Mais venons-en à l’histoire de cette machine que nous voyons sur cette photographie prise vers 1895.
En 1817, un engin bizarre était apparu : la draisienne, qui permettait de se déplacer avec l’aide des jambes.
Elle sera un engin peu pratique et peu utilisé par le commun des mortels. Pourtant en 1861, à Paris, un nommé Pierre Michaux y ajoutera "un axe coudé dans le moyeu de la roue..." une amélioration simple mais pratique, qui deviendra la pédale.
Vers 1870, naît "le grand-bi", avec une petite roue à l’arrière, et une énorme roue à l’avant, dont le diamètre atteindra jusqu’à 3 mètres, munie de pédales.
Vers 1875, on y adjoindra des rayons métalliques, remplaçant ceux en bois, et vers 1880 l’engin, avec une chaîne et un cadre, ressemblera à celui que l’on connaît aujourd’hui.

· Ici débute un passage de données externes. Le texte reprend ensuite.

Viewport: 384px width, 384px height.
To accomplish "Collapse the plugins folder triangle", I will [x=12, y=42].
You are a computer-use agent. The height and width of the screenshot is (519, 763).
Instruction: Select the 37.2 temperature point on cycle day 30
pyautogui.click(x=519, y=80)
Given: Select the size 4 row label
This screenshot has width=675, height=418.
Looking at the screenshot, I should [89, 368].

Enfin, vers 1891, on ajoutera des pneumatiques.
La machine que l’on voit ici fut construite, vers 1876 semble-t-il, par.... Alphonse lui-même !
Ce n’est plus un "grand-bi", mais la roue avant est encore d’un diamètre supérieur à la roue arrière.

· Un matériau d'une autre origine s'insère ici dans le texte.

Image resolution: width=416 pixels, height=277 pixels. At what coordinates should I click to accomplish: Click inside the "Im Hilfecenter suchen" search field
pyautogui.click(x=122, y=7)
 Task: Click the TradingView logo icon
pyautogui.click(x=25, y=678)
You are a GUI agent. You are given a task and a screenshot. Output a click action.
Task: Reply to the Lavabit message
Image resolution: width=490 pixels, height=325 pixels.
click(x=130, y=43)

L’engin est mû grâce à des pédales, dans le moyeu de la roue avant, donc sans encore de chaîne. Les rayons sont en bois, et il n’y a pas de pneumatiques.
Par contre, il semblerait qu’il y ait eu une sorte de frein, que l’on apercevrait, au-dessous de la selle, frottant sur la roue arrière.
Cette machine avait vu le jour suite à une sorte de pari, de défi !
L’équipe municipale du lieu était réquisitionnée chaque année pour participer à l’organisation d’une fête, au cours de laquelle déambulaient dans les rues des chariots décorés et des habitants portant des costumes de différentes époques, accompagnés de groupes de musique folklorique.
Alphonse voulait marquer cette manifestation d’un peu de "modernisme". Comme il parlait souvent de ces nouveaux engins, certains de ses amis le mirent au défi d’en fabriquer un...et Alphonse les prit au mot !
On avait un peu oublié l’anecdote, mais, au fond de son atelier, Alphonse, patiemment, travaillait chaque jour pour réaliser sa machine.
Et le jour de la fête... quelle ne fut pas la surprise générale !
Alphonse, monté sur son vélocipède, fier comme artaban, l’air martial et satisfait, paradait en tête du défilé, sous les applaudissements des spectateurs ébahis.
Par la suite, il le sortit fréquemment, le montrant à qui le lui demandait.
Puis un jour, il voulut matérialiser son oeuvre pour la postérité, et fit réaliser cette photographie.
La tradition familiale nous a transmis cette singulière histoire... mais malheureusement pas la belle machine.
On sait seulement qu’elle a séjourné assez longtemps, par la suite, au fond de la forge, et qu’elle serait ensuite partie en Suisse, dans un village près de Bâle, emportée par un cousin collatéral.
Plus personne ne sait depuis ce qu’elle est devenue, mais nous en conservons la trace à travers une belle histoire, et la photographie de l’engin, piloté par son constructeur.
La maréchalerie Crovisier, vers 1925, avec au centre Camille, fils d’Alphonse.